Featured / News

Here is a report on recent news and commentary related to the Federal Circuit and its cases. Today’s report highlights:

  • a news alert suggesting decisions by the Supreme Court and Federal Circuit “have called into question the validity of broad antibody patent claims, leading some commentators to declare the death of the antibody genus claim;”
  • a blog post indicating the Federal Circuit “issued a notable opinion on federal preemption of state law conversion (theft) claims and correction of inventorship;”
  • a report highlighting how the Supreme Court “rejected a case asking the justices to interpret a patent-infringement safe-harbor provision in a federal statute ‘solely for uses reasonably related’ to the process [for] winning government approval of a drug or medical device;” and
  • an article reporting how an “import ban on Roku Inc. streaming devices will stand after the U.S. Supreme Court turned away its challenge to the U.S. International Trade Commission’s finding Universal Electronics Inc. met the agency’s domestic-industry requirement with patented software.”

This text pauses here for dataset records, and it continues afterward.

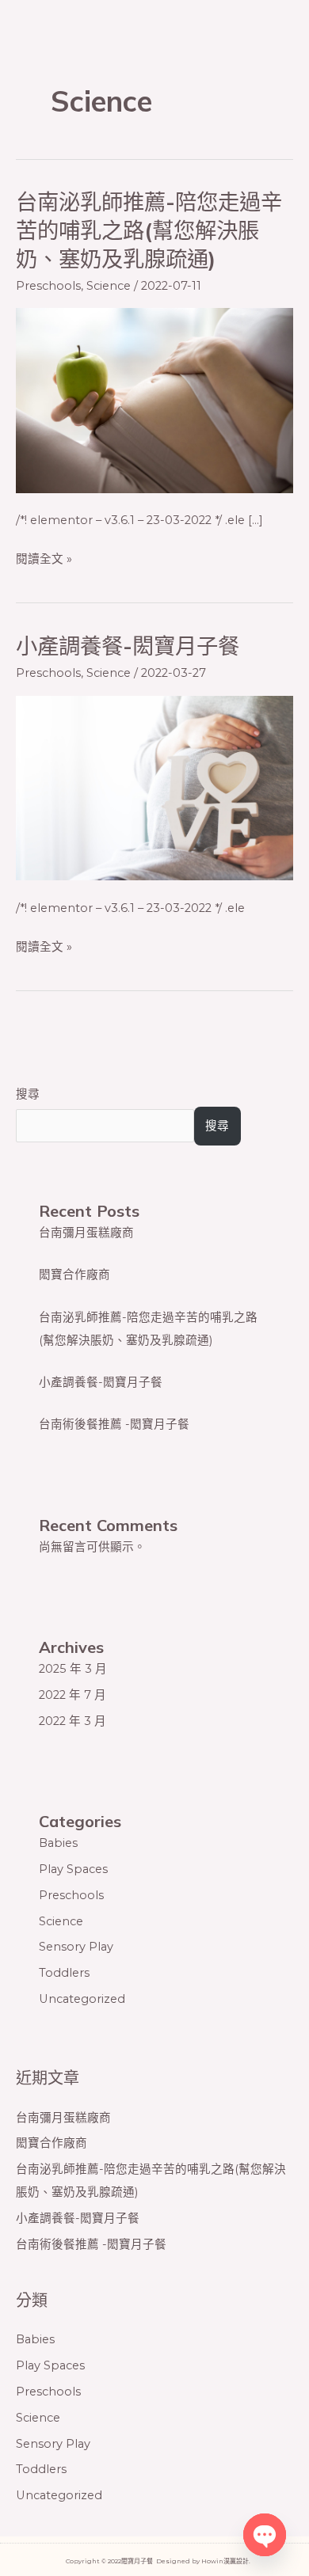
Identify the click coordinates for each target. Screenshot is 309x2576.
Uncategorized (82, 1999)
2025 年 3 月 (73, 1669)
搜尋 (28, 1094)
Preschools (48, 286)
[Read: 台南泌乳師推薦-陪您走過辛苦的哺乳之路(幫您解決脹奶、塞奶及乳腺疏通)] (154, 400)
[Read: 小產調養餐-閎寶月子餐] (154, 787)
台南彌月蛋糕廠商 (86, 1232)
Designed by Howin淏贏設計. (203, 2561)
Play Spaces (73, 1869)
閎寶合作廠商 (74, 1274)
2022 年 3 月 (72, 1721)
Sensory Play (76, 1947)
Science (108, 286)
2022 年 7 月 (72, 1695)
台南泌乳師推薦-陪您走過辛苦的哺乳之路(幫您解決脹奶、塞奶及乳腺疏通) (149, 230)
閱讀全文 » (44, 559)
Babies (58, 1843)
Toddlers (64, 1973)
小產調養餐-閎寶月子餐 (127, 646)
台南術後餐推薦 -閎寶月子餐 (114, 1424)
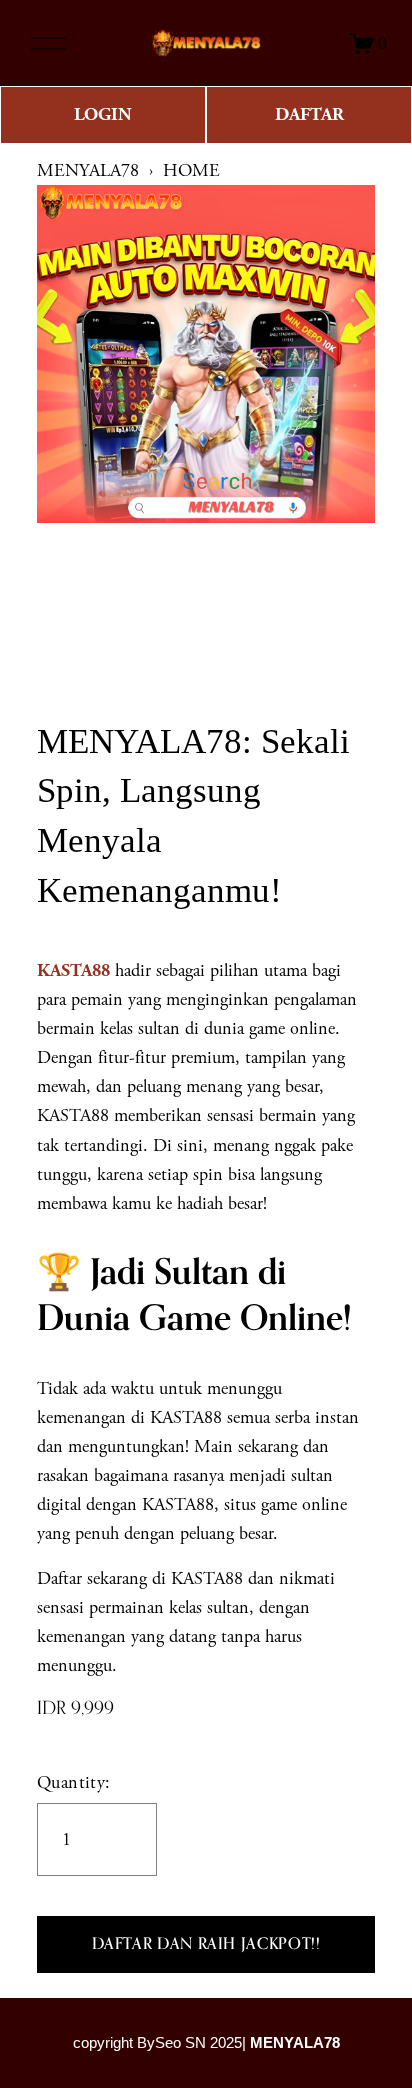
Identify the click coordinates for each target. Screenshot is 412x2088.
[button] (206, 1945)
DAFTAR (309, 114)
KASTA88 (73, 970)
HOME (191, 170)
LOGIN (103, 114)
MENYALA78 (88, 170)
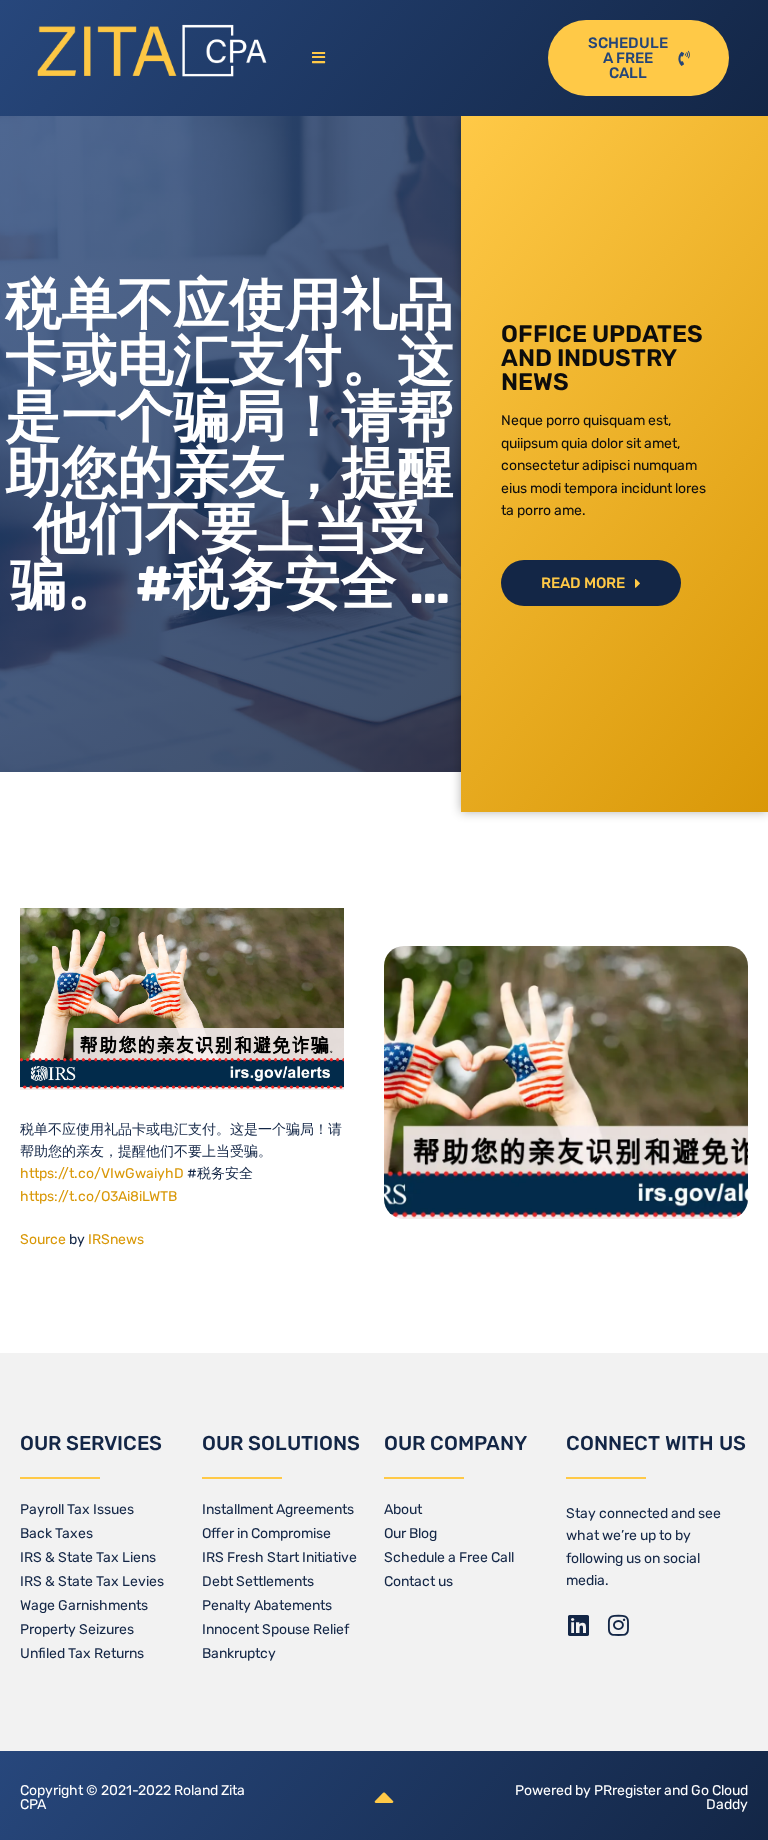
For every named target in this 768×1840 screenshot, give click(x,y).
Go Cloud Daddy (719, 1797)
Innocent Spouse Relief (275, 1629)
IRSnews (116, 1239)
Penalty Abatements (267, 1605)
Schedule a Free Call (449, 1557)
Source (43, 1239)
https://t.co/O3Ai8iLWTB (98, 1196)
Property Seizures (77, 1629)
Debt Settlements (258, 1581)
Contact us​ (418, 1581)
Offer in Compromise (266, 1533)
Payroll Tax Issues (77, 1509)
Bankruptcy (239, 1653)
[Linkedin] (578, 1625)
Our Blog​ (410, 1533)
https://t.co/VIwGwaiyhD (102, 1173)
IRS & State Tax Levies (92, 1581)
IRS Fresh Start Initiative (279, 1557)
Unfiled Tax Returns (82, 1653)
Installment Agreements (278, 1509)
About (403, 1509)
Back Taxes (56, 1533)
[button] (417, 58)
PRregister (629, 1790)
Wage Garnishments (84, 1605)
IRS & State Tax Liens (88, 1557)
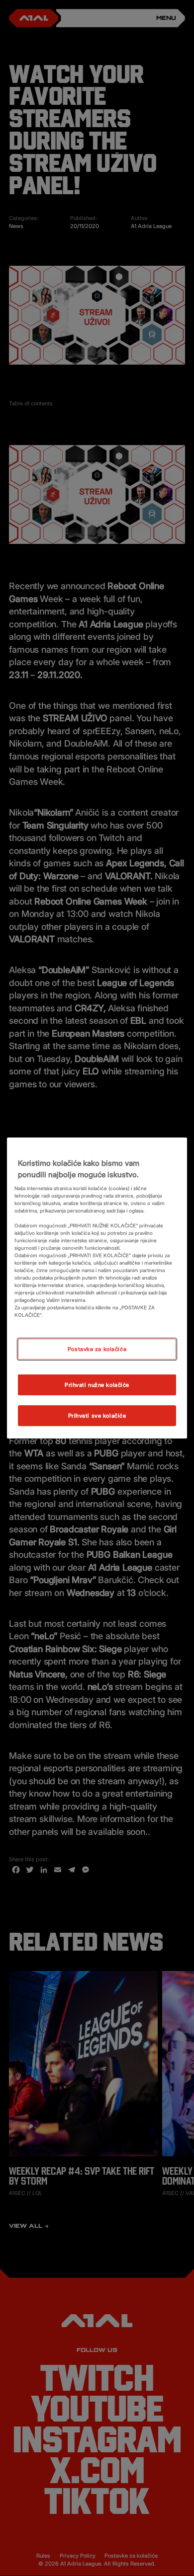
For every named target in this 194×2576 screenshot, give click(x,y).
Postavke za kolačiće (97, 1349)
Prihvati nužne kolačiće (97, 1384)
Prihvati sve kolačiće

Geoffrey Biegler, Madhuri Roy, and Christina Stock co-authored a news alert for Cooley suggesting decisions by the Supreme Court and Federal Circuit “have called into question the validity of broad antibody patent claims, leading some commentators to declare the death of the antibody genus claim.” The authors go on to say “some practitioners have suggested means-plus-function claiming as one strategy to obtain antibody claims that are broader in scope than the specific antibodies provided in the application as filed.”

Dennis Crouch penned a blog post for PatentlyO indicating the Federal Circuit “issued a notable opinion on federal preemption of state law conversion (theft) claims and correction of inventorship.” Noting that the “dispute arose from a chance encounter at a Bitcoin mining conference in May 2019” and a “single follow up email with four attachments describing [the] technology” at issue, Crouch pointed out how the court held that “federal patent law preempted BearBox’s Louisiana state law conversion claim.” The court issued the opinion yesterday in Bearbox LLC v. Lancium LLC.

Michael Shapiro filed a report for Bloomberg Law highlighting how the U.S. Supreme Court “rejected a case asking the justices to interpret a patent-infringement safe-harbor provision in a federal statute ‘solely for uses reasonably related’ to the process [for] winning government approval of a drug or medical device.” Shapiro covered how “[t]hat language from Section 271(e)(1) of the Hatch-Waxman Act, a 1984 law governing the US system for regulating and shepherding to market generic drugs, was the focus of the petition . . . denied by the high court on Monday.” For more information, check out the case page in Edwards Lifesciences Corp. v. Meril Life Sciences Pvt. Ltd.

Christopher Yasiejko published an article for Bloomberg Law reporting how an “import ban on Roku Inc. streaming devices will stand after the U.S. Supreme Court turned away its challenge to the U.S. International Trade Commission’s finding Universal Electronics Inc. met the agency’s domestic-industry requirement with patented software.” Yasiejko discussed how the Supreme Court “denied Roku’s request to ‘cabin the ITC to the authority granted by its enabling statute.'” Check out our case page in Roku, Inc. v. International Trade Commission for more details.